> **WHAT YOU SHOULD DO**: Recast the material as a JSON list of strings, one string per line and blank lines left out, covering everything from the line containing "is (478, 690)." down to the line containing "What do you", both included.

> **DATA**:
● ● ● ● ● ● ●

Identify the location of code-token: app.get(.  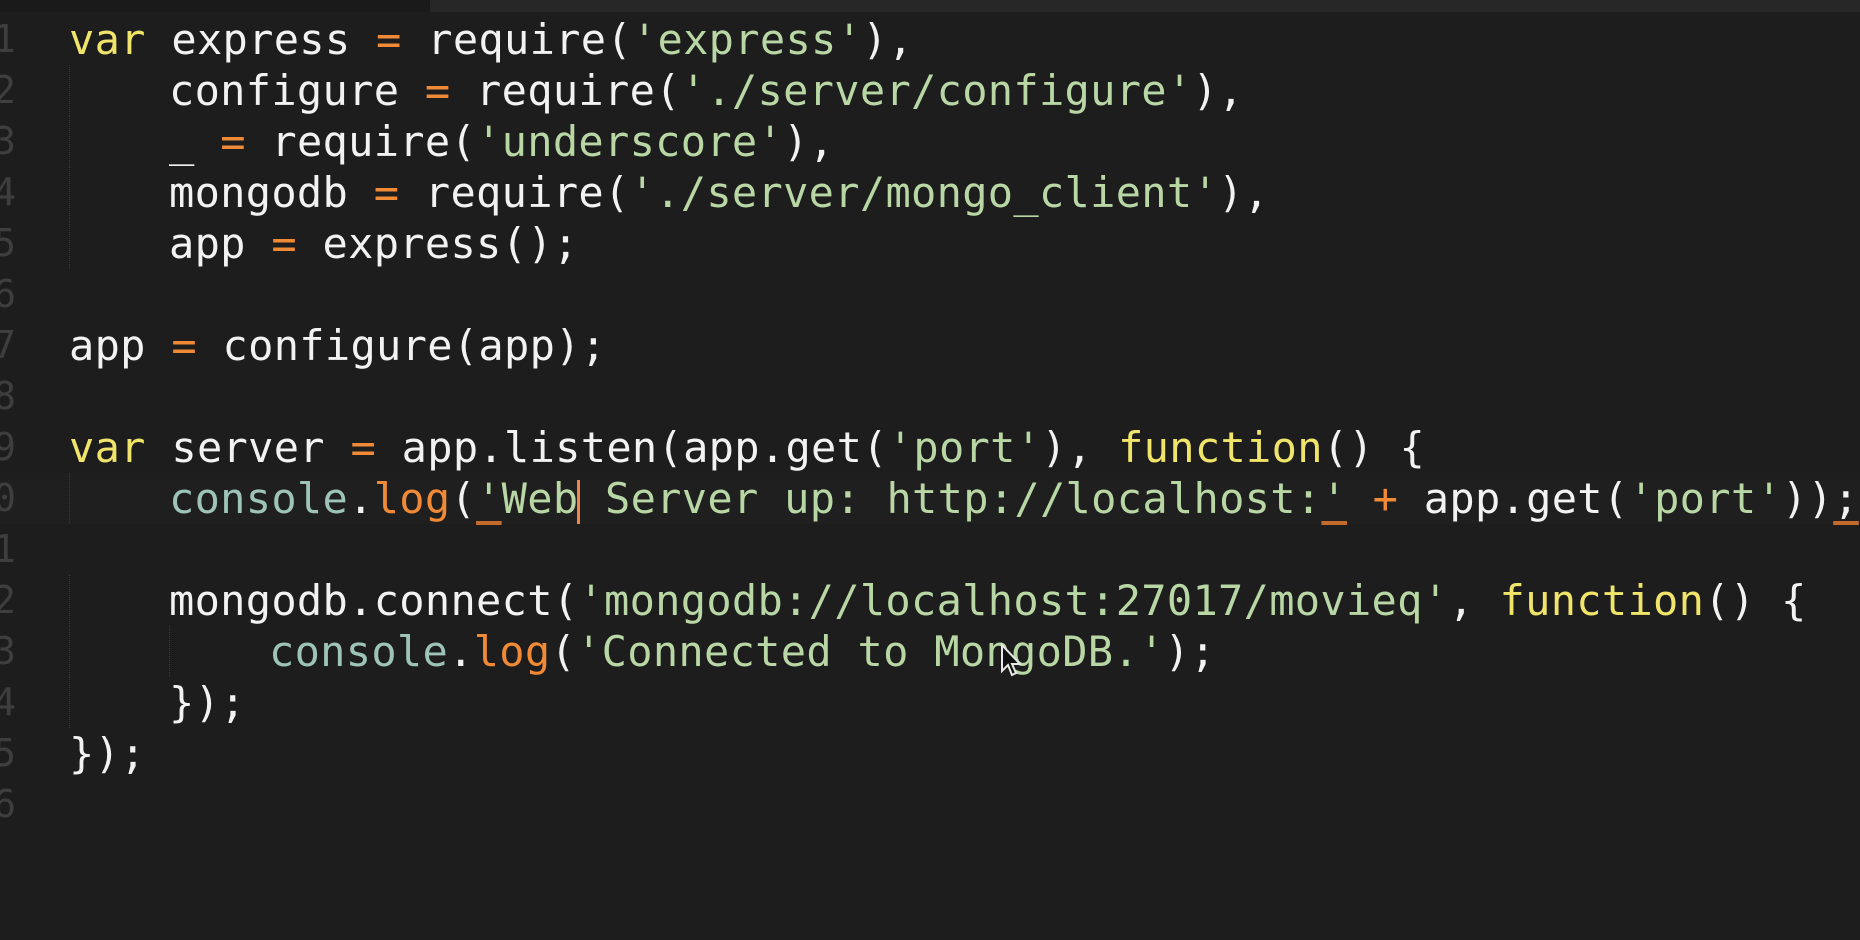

● ● ● ● ● ● ●

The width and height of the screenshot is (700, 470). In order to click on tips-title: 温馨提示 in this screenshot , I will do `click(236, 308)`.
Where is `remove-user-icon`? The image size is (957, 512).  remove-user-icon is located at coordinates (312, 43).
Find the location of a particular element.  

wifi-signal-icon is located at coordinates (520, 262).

● ● ● ● ● ● ●

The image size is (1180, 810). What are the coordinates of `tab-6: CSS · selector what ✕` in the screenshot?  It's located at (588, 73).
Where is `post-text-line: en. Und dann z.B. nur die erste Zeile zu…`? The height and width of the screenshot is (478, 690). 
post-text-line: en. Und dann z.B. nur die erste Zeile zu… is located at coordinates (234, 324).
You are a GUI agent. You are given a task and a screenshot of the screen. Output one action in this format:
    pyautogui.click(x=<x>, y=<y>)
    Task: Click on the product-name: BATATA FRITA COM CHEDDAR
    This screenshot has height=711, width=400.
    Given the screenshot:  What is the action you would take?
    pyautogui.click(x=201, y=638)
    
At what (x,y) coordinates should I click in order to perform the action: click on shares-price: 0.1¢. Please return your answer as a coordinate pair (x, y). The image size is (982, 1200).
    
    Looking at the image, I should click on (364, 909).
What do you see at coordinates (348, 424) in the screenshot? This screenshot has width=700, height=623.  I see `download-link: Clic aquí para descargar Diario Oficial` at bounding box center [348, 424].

● ● ● ● ● ● ●

> **EXERCISE RESULT**:
[
  "Where is `post-text-line: en. Und dann z.B. nur die erste Zeile zu…`? The height and width of the screenshot is (478, 690). ",
  "post-text-line: en. Und dann z.B. nur die erste Zeile zu… is located at coordinates (234, 324).",
  "You are a GUI agent. You are given a task and a screenshot of the screen. Output one action in this format:",
  "    pyautogui.click(x=<x>, y=<y>)",
  "    Task: Click on the product-name: BATATA FRITA COM CHEDDAR",
  "    This screenshot has height=711, width=400.",
  "    Given the screenshot:  What is the action you would take?",
  "    pyautogui.click(x=201, y=638)",
  "At what (x,y) coordinates should I click in order to perform the action: click on shares-price: 0.1¢. Please return your answer as a coordinate pair (x, y). The image size is (982, 1200).",
  "    Looking at the image, I should click on (364, 909).",
  "What do you see at coordinates (348, 424) in the screenshot? This screenshot has width=700, height=623.  I see `download-link: Clic aquí para descargar Diario Oficial` at bounding box center [348, 424]."
]